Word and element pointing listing
— BEGIN —

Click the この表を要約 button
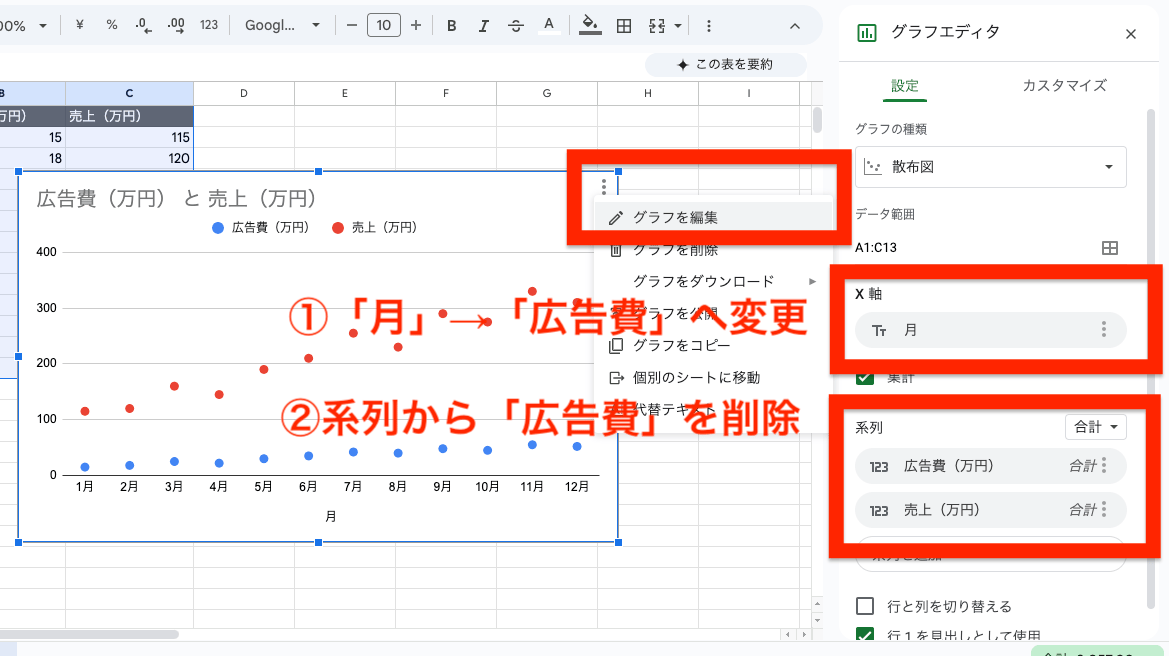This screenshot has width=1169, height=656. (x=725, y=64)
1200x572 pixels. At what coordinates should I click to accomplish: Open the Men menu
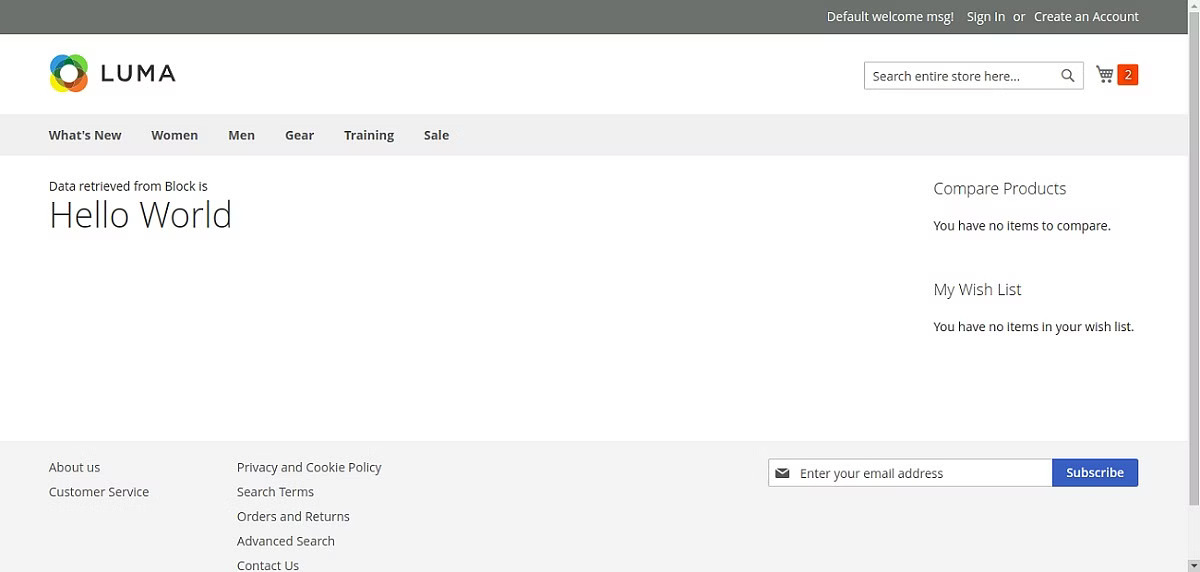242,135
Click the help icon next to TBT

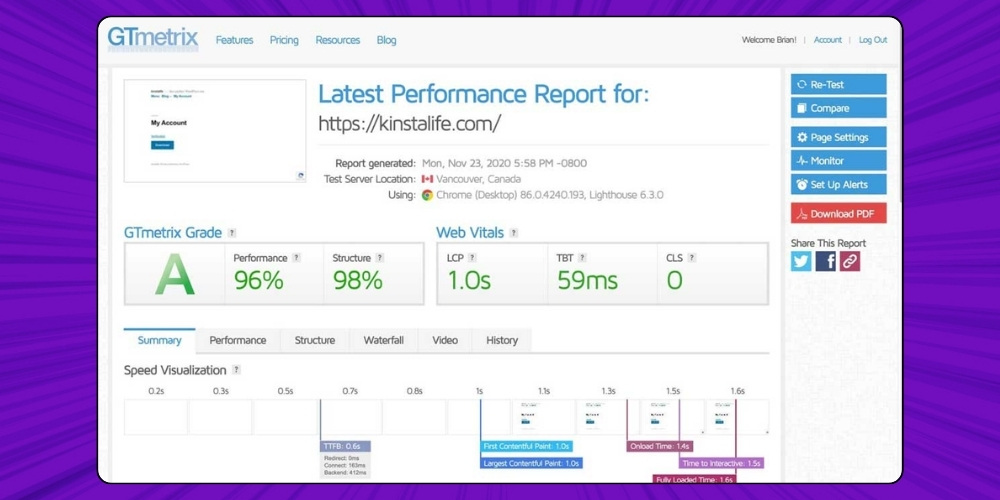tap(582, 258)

— END —

● **Exercise directions**
Copy the listing above word for word, leaving out the pictures.

● **Response**
Click the この表を要約 button
This screenshot has width=1169, height=656. (x=725, y=64)
1200x572 pixels. At what coordinates should I click to accomplish: Open the Men menu
242,135
Click the help icon next to TBT

tap(582, 258)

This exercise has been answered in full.